Talkative Man: A Novel of Malgudi, by R.K. Narayan. New York: Viking Penguin. 123 pp. $15.95. The imaginary small town in south India first put on the map in 1935 in the first of R.K. Narayan's novels of Malgudi is the setting of this latest addition to that charming group of books. The story is narrated by ``Talkative Man'' - or TM - a free-lance journalist with a keen interest in the comings and goings of village life. But Talkative Man seems a quiet fellow, compared with the mysterious, tale-spinning Dr. Rann, a self-styled international pundit, who talks his way into TM's home and into the heart of a naive local girl. Hot on the heels of the deceitful ``doctor'' comes the book's most formidable - and delightful - character: Rann's first wife, a commandant in the Home Guards, who tells her story with the preternatural compulsiveness of Coleridge's Ancient Mariner. The humor is kindly, gentle, bright, and amusing at every turn and the novel a perfect length: long enough to extract the full potential of the plot and characters, but short enough that at no point do we feel the least suggestion of tedium or self-indulgence to mar our enjoyment. The Messiah of Stockholm, by Cynthia Ozick. New York: Alfred A. Knopf. 160 pp. $15.95.

Cynthia Ozick's fiction draws upon Judaism as a source of religious and moral authority rather than as a means of ethnic coloring. When she is at her best, the luminosity of her individual vision and talent sheds light over the past and into the present and future. But when the force of her sheer willpower becomes too closely identified with the force of tradition, more heat than light is generated. Her latest work has a smoldering intensity, but lacks the crystalline structure and brilliance of her previous novel, ``The Cannibal Galaxy.'' The protagonist, Lars Andemening, a book reviewer for a Stockholm newspaper, is obsessed with Bruno Schulz, a Polish Jewish writer murdered by the Nazis. Lars, an orphan, believes that he is Schulz's son. His dream is to find his father's lost manuscript, ``The Messiah.'' When a manuscript bearing that name turns up, Lars's determination to know the truth about its provenance leads him into increasingly dark waters. In what may or may not be a further irony, some of this darkness seems to be of his own creation.
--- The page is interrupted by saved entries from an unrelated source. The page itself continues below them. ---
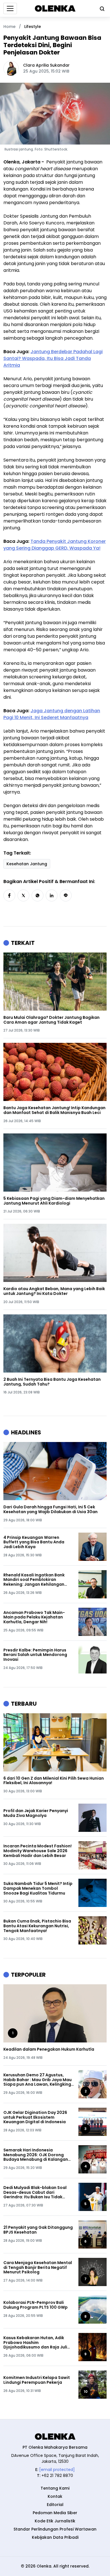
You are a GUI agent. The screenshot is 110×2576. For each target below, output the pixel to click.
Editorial (55, 2504)
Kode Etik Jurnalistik (55, 2521)
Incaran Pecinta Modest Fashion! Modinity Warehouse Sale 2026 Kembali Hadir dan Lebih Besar (37, 1851)
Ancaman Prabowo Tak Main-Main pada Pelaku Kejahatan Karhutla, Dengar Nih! (34, 1617)
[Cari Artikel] (101, 8)
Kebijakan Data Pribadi (55, 2537)
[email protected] (57, 2469)
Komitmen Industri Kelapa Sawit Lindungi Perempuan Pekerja (36, 2380)
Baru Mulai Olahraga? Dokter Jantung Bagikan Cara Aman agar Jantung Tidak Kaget (51, 1020)
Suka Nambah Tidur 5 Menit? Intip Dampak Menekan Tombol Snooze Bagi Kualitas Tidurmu (37, 1888)
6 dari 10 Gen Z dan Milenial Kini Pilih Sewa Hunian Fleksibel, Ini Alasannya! (53, 1781)
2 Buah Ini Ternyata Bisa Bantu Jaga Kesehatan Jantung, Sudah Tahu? (52, 1382)
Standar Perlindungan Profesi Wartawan (55, 2529)
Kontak (55, 2496)
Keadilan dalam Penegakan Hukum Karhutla (48, 2049)
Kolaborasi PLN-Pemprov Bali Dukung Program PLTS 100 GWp (35, 2305)
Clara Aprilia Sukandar (46, 65)
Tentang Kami (55, 2488)
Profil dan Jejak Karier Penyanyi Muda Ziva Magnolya (35, 1813)
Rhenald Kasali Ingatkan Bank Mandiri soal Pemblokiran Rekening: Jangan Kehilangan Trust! (34, 1580)
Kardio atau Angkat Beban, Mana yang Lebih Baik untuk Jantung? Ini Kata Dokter (54, 1291)
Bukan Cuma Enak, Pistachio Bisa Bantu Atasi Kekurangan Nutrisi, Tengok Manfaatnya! (37, 1926)
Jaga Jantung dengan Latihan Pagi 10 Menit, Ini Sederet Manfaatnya (51, 714)
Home (9, 26)
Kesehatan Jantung (26, 864)
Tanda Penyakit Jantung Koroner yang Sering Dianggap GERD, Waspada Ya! (54, 544)
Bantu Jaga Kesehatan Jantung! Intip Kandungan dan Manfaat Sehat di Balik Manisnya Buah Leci (54, 1110)
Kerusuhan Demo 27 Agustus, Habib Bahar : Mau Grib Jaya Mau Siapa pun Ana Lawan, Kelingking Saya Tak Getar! (37, 2080)
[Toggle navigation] (10, 8)
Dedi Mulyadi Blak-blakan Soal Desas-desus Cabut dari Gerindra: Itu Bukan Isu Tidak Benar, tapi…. (35, 2192)
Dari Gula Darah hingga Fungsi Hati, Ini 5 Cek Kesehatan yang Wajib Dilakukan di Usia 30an (50, 1509)
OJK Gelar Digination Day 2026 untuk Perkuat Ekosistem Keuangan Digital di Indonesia (35, 2117)
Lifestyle (32, 26)
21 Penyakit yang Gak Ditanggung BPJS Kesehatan (38, 2230)
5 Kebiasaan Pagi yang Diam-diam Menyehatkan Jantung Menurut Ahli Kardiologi (54, 1201)
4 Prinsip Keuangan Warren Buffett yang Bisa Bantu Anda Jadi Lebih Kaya (33, 1542)
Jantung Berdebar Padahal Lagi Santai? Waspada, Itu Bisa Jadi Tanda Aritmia (53, 358)
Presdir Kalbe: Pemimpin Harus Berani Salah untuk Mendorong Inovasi (35, 1655)
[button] (9, 895)
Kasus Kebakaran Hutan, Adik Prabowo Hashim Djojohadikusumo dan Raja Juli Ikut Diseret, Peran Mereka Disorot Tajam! (35, 2342)
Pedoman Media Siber (55, 2513)
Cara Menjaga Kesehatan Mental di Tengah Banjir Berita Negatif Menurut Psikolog (37, 2267)
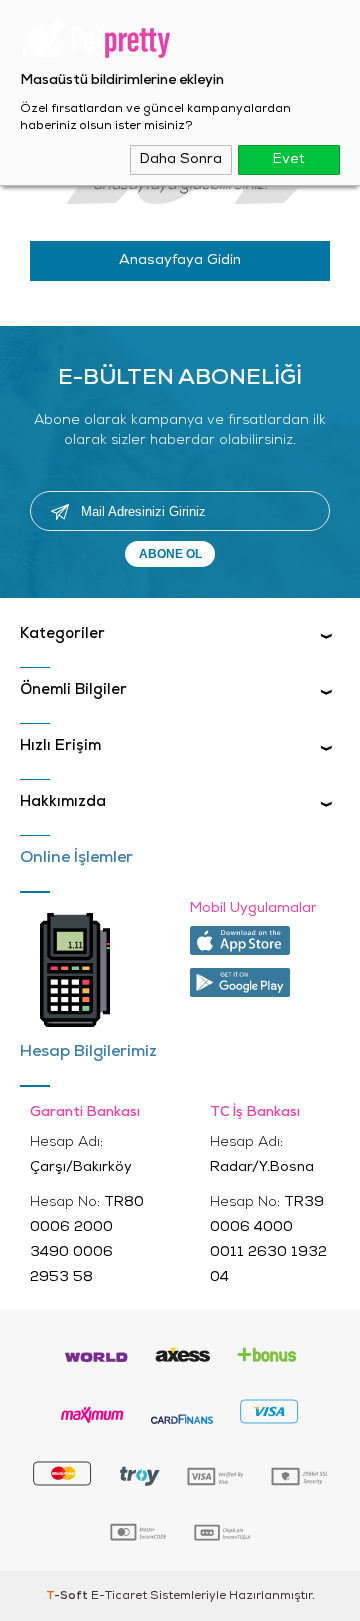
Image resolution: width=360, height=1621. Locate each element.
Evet (289, 159)
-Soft (68, 1596)
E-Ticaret (119, 1596)
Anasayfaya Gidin (180, 260)
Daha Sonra (181, 159)
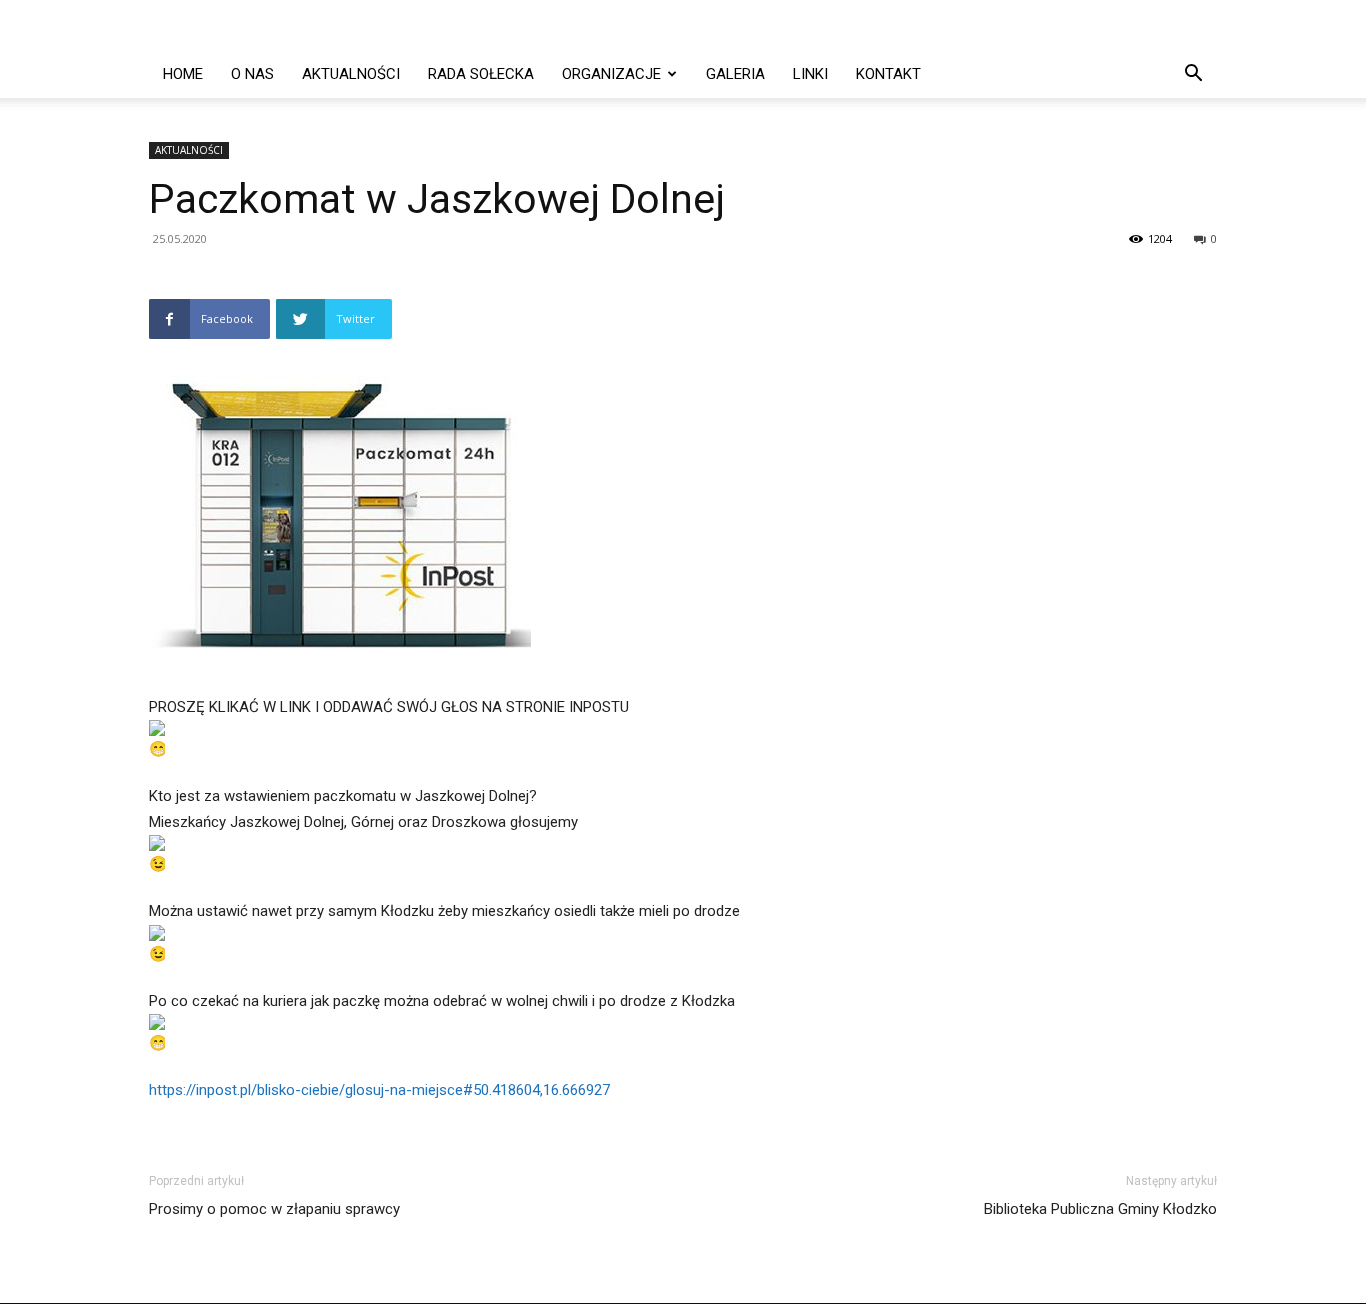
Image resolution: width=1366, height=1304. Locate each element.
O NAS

On this point, the tone of the book grows somewhat murky. But Ozick's energy and ardor carry the story, and she has raised intriguing questions in it about the struggle to recover an authentic past and about who has the authority to receive, carry on, and interpret tradition. The Sabre Squadron, by Simon Raven. New York: Beaufort Books. 240 pp. $15.95.

Disillusionment is a prevailing theme in all three of Simon Raven's ``Alms for Oblivion'' novels that have been published in the United States. The 10-novel series, which began appearing in England in the 1960s, is being issued by Beaufort, not in the slightly misleading order of the original publication dates, but in the chronological order of the postwar history that the novels chronicle.

Following ``Fielding Gray'' and ``Sound the Retreat,'' which were set just as World War II was ending and the British Empire beginning to be dismantled, ``The Sabre Squadron'' takes place in 1952, with cold war tensions already rising. A young, half-Jewish Cambridge mathematician, Daniel Mond, travels to Germany to try his hand at deciphering a complex system, which a leading German mathematician was working on at the time of his death. Around him, as complicated and disturbing as the papers on which he is working, a web of intrigue is being spun. Daniel's commitment to ``pure'' mathematics is brought up against the most brazen demands of power politics. His need for friendship brings him face to face with the extremes of betrayal - and loyalty. The world in which he finds himself seems to have less and less regard for the value of the individual human being. The volatile concatenation of people and events, of political and psychological forces, borders on the apocalyptic, yet Raven makes the bizarre twists of plot as convincing as Daniel's recognizably human responses. This is a remarkable blend of upper-middle-class characters from the realm of social comedy and a situation from the realm of spy novels and sci-fi.